Closed nkta3m closed 2 years ago
Could you please try again with another 10 or more days prior data and report back? TA-Lib needs more prior data than you show here to determine if a candle's real body is (relatively) long or short.
The actual data is from 04/01–21/01, and the screenshot is just for a clearer representation of the real k-line
Thanks for confirming that.
The TA-Lib library has been used for many years so it's almost impossible that CDLEVENINGSTAR would be fundamentally flawed.
The problem you have here is that TA-Lib is using something other than the typical definition of an Evening Star candle. TA-Lib requires: (i) first candle: 'long' white real body (ii) second candle: 'short' body gapping up (iii) third candle: black real body which is longer than 'short' and which closes 'well within' the first candle's real body.
The concepts of 'long', 'short' and 'well within' need to be defined programmatically. TA-Lib has default settings for these which can be changed by editing the source code and rebuilding.
A 'long' real body is defined as longer than 3 times the average of the 10 previous real bodies.
A 'short' real body is defined as shorter that 10% of the average of the 10 previous real bodies.

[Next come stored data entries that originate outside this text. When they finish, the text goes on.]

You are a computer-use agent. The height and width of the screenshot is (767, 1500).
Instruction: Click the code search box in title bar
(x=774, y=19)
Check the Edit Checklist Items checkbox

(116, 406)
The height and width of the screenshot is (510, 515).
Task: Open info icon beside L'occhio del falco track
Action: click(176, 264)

The values 3, 10 and 10% can be changed in the source file ta_global.c
'Well within' is something I didn't know about until today. It's set by the optInPenetration
setting in the source for each candle pattern that uses it. In the source for CDLEVENINGSTAR it's set at 3.000000e-1 to denote 0.3 or 30%, meaning the close of the third candle must be more than 30% below the close of the first candle. In the code below, the real body of the first candle has a range of 3.20 to 3.60. To get confirmation of an Evening Star candle, I set the close of the third candle to 3.479 as it does not find the candle pattern with a value of 3.48.
I didn't use real data for this, simply data within which TA-Lib can identify the pattern:
Code:
from plotly.offline import plot
import plotly.graph_objs as go
import pandas as pd
import talib as ta
import numpy as np
o = np.array([1.98,1.98,1.98,1.98,2.06,2.04,2.30,2.57,3.01,3.08,3.20,3.82,3.71,3.55,3.08,2.95])
h = np.array([2.07,2.07,2.07,2.07,2.10,2.26,2.49,2.74,3.01,3.31,3.60,4.00,3.92,3.69,3.27,3.29])
l = np.array([1.95,1.95,1.95,1.95,2.03,2.04,2.15,2.57,2.66,2.98,3.14,3.62,3.31,3.23,2.96,2.91])
c = np.array([2.03,2.03,2.03,2.03,2.05,2.26,2.49,2.74,3.01,3.31,3.60,3.78,3.479,3.28,2.99,3.29])
print('CDLEVENINGSTAR ', ta.CDLEVENINGSTAR(o, h, l, c))
trace = go.Candlestick( #x= pd.to_datetime(dfohlc.index.values),
open=o,
high=h,
low=l,
close=c)
data = [trace]
plot(data, filename='go_candle1.html')
Text output:
CDLEVENINGSTAR [ 0 0 0 0 0 0 0 0 0 0 0 0 -100 0
0 0]
Plot:
Thank you very much for the detailed explanation, which I now fully understand.
According to the definition of evening star, the structure of evening star has been formed here, but there is no indication, what is the reason?